ジョッキーの競技人生は比較的長いとはいえ、重賞レースを勝つようなトッププロは一握り。そのポジションに干支を3周してなお居続けられるのは、本当に凄いことだ。
デビューの'87年、10月11日の京都大賞典が武の最初の重賞勝ち。6番人気のトウカイローマンを鮮やかに操って重賞の表彰台に初めて立った。
新人は重賞の出番を得ること自体が至難で、ましてや人気馬に乗ることなど滅多にない。勝ち負けは無理と思われるような馬を好走させることで名前を売っていくのが唯一の出世の道だ。早いうちに才能を認められた武でも、初重賞まで7カ月余りかかった。

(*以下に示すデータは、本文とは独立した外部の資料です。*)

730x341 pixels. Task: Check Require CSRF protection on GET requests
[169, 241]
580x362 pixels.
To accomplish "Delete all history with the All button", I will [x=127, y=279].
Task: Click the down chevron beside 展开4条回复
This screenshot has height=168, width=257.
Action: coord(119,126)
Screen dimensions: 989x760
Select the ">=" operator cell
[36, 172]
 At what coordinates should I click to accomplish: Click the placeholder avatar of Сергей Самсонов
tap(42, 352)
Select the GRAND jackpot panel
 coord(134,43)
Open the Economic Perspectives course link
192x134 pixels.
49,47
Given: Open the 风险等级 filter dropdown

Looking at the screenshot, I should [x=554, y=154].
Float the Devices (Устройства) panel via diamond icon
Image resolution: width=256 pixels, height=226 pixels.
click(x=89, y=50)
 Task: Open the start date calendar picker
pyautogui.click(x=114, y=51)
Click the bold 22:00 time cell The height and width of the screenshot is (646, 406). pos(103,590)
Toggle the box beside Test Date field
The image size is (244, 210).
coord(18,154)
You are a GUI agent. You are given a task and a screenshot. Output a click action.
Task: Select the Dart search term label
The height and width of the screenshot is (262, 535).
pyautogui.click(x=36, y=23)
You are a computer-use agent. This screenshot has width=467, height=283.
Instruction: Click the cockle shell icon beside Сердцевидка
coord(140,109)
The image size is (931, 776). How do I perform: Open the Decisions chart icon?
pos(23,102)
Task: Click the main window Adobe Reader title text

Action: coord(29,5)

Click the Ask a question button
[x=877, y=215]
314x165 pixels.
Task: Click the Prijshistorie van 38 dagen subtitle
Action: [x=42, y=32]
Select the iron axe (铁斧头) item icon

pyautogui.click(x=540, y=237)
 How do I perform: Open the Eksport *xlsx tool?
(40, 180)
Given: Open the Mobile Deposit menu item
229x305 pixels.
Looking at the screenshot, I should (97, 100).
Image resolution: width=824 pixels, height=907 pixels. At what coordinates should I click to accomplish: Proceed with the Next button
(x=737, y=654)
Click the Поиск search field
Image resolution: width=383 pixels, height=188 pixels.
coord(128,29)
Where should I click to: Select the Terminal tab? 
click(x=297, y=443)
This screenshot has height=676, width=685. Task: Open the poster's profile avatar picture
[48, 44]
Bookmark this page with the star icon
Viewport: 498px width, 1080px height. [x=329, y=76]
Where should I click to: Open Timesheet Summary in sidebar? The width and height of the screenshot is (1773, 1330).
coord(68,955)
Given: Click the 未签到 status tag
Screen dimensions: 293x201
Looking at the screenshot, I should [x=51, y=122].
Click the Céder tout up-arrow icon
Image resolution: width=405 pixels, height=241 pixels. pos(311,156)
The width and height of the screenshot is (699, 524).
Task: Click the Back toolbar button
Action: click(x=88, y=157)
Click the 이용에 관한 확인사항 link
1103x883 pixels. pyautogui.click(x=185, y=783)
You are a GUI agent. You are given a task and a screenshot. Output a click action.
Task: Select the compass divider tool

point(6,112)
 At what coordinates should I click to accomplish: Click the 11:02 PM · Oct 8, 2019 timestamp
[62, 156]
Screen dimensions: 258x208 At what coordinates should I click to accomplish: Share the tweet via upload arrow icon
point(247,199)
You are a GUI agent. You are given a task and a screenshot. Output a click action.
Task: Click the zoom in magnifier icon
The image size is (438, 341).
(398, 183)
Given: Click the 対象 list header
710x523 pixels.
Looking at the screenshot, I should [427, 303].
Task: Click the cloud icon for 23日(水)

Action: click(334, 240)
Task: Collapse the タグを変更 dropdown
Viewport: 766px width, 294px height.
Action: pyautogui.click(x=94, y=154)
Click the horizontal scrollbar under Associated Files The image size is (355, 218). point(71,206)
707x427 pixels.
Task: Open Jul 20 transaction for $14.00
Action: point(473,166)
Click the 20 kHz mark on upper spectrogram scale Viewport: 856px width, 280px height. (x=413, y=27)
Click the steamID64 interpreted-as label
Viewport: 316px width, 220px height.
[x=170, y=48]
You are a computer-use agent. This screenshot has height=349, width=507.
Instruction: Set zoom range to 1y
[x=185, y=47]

ほどなくして、1番人気の馬に乗って当たり前のように勝ち続ける時代が長く続いたが、ケガによるブランクや、外国人騎手や若手の台頭で近年は一番強い馬に乗る機会も少なくなった。
重賞500勝が次の目標?
1月15日の愛知杯(中京芝2000m、GIII、ハンデ)で、接戦を制したルビーカサブランカ(牝5歳、栗東・須貝尚介厩舎)は7番人気の穴馬。巡り巡って、ルーキーの頃のような馬に乗っているのがいまの武だが、それでも結果を出し続けるのがレジェンドたる所以だ。
通算でJRA重賞は347勝目。地方競馬でも114の重賞(一部の資料では、'89年10月10日の名古屋市制100周年記念=勝ち馬はシヨノロマンが抜けていて、113となっているものがある)を勝ち、外国でも26の重賞勝ちがある。その合計は実に487勝。公式な表彰はJRAの記録に限られるのだろうが、重賞500勝というすごい区切りが視野に入ってきたのは強調しておきたい。
もちろん、あと13勝も決して簡単な数字ではないが、彼が大目標としているJRA5000勝(1月28日現在4325勝)よりは近い標的となるはずだ。
3月15日に53回目の誕生日を迎える。しかし、現役の年長騎手は、柴田善臣、小牧太、熊沢重文、横山典弘と、まだ4人もいる。重賞ワンツーだって見込める頼もしい面々だ。